Say I have a list as given below:
l = [
['PER', 'O', 'O', 'GEO'],
['ORG', 'O', 'O', 'O'],
['O', 'O', 'O', 'GEO'],
['O', 'O', 'PER', 'O']
]
I want to encode the 2D list with LabelEncoder().
It should look something like:
l = [
[1, 0, 0, 2],
[3, 0, 0, 0],
[0, 0, 0, 2],
[0, 0, 1, 0]
]
Is it possible? If not, is there any workaround?
Thanks in advance!
You can flatten the list, fit the encoder with all the potential values and then use the encoder to transform each sublist, as shown below:
from sklearn.preprocessing import LabelEncoder
l = [
['PER', 'O', 'O', 'GEO'],
['ORG', 'O', 'O', 'O'],
['O', 'O', 'O', 'GEO'],
['O', 'O', 'PER', 'O']
]
flattened_l = [e for sublist in l for e in sublist]
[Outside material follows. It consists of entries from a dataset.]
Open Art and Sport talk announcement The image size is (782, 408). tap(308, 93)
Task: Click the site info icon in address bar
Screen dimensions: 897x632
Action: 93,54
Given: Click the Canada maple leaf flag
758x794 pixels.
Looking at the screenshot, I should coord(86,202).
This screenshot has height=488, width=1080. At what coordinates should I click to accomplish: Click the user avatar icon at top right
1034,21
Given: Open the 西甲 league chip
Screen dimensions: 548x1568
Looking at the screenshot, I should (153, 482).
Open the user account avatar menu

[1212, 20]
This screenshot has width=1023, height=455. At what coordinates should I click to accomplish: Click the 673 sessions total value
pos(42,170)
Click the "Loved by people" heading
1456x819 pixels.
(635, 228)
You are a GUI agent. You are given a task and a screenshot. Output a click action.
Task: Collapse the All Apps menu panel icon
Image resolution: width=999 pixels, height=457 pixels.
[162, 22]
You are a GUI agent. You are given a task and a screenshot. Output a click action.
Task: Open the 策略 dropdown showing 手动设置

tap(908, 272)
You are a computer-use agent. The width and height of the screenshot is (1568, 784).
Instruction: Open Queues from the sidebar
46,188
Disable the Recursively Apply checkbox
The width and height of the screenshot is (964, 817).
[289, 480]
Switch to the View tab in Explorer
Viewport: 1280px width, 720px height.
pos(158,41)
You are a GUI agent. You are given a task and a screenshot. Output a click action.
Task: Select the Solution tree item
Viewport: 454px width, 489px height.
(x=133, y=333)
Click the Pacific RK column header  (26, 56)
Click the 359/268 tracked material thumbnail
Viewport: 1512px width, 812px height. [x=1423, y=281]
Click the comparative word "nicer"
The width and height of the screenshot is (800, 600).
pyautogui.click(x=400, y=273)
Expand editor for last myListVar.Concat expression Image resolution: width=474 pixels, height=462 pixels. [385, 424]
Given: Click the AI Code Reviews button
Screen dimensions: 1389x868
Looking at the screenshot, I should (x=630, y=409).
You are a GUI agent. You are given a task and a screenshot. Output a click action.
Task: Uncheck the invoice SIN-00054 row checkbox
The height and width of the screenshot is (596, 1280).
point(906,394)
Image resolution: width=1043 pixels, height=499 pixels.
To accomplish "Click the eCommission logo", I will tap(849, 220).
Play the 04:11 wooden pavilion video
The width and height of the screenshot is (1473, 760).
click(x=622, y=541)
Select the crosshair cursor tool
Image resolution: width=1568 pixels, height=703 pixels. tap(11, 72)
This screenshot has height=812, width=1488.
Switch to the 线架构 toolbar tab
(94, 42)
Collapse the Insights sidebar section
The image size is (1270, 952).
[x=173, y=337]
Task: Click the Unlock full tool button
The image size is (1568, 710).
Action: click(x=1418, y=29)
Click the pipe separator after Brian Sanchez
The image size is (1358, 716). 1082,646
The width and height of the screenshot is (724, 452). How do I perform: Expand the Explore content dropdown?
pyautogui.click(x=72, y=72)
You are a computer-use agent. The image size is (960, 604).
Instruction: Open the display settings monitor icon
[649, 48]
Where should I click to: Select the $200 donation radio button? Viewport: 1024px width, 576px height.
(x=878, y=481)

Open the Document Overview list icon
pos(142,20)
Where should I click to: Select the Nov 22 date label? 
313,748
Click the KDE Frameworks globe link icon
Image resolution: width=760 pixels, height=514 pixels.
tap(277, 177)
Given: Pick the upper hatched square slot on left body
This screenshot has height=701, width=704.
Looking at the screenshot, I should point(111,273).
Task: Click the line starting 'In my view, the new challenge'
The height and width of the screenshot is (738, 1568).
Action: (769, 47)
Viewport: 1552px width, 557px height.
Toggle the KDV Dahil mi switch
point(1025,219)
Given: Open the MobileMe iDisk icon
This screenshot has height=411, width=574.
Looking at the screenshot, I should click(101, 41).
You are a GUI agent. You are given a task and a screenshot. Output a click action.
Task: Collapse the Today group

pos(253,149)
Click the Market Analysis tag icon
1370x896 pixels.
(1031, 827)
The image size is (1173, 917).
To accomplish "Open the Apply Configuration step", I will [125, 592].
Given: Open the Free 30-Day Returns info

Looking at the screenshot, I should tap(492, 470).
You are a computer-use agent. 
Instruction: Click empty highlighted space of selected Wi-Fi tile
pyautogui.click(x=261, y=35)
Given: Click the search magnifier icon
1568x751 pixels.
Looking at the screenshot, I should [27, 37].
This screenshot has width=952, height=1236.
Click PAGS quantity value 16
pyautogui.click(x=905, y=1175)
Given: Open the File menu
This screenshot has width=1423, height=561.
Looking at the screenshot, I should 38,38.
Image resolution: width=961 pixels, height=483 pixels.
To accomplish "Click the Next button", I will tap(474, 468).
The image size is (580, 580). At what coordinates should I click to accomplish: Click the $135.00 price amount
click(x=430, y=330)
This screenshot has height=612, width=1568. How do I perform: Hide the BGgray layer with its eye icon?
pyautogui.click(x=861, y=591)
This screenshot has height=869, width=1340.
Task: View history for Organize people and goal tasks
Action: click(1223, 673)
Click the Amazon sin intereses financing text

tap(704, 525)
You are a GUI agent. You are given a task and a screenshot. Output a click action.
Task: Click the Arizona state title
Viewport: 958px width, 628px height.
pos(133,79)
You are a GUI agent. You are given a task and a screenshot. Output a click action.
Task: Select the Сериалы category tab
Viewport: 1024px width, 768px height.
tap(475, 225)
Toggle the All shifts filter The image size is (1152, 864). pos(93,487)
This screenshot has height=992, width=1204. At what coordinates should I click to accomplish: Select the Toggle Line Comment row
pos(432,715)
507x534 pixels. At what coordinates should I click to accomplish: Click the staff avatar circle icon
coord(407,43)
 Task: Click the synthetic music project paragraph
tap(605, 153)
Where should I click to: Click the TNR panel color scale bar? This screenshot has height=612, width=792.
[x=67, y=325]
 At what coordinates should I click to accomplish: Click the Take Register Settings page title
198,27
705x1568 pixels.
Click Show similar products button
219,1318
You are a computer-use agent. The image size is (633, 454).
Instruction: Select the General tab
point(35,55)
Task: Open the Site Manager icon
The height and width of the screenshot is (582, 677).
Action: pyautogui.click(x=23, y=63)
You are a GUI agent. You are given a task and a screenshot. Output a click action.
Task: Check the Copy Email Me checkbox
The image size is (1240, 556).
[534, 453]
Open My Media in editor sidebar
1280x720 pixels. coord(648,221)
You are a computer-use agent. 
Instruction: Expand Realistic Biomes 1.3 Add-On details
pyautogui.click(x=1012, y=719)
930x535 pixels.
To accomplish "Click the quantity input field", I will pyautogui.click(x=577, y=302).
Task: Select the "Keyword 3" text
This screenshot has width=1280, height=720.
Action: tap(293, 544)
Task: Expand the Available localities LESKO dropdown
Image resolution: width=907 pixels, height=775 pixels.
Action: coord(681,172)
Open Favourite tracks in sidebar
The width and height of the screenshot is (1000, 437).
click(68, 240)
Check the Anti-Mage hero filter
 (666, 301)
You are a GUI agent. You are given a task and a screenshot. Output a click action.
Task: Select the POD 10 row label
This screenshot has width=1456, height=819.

# flattened_l is ['PER', 'O', 'O', 'GEO', 'ORG', 'O', 'O', 'O', 'O', 'O', 'O', 'GEO', 'O', 'O', 'PER', 'O']
le = LabelEncoder().fit(flattened_l)
# See the mapping generated by the encoder:
list(enumerate(le.classes_))
# [(0, 'GEO'), (1, 'O'), (2, 'ORG'), (3, 'PER')]
# And, finally, transform each sublist:
res = [list(le.transform(sublist)) for sublist in l]
res
# Getting the result you want:
# [[3, 1, 1, 0], [2, 1, 1, 1], [1, 1, 1, 0], [1, 1, 3, 1]]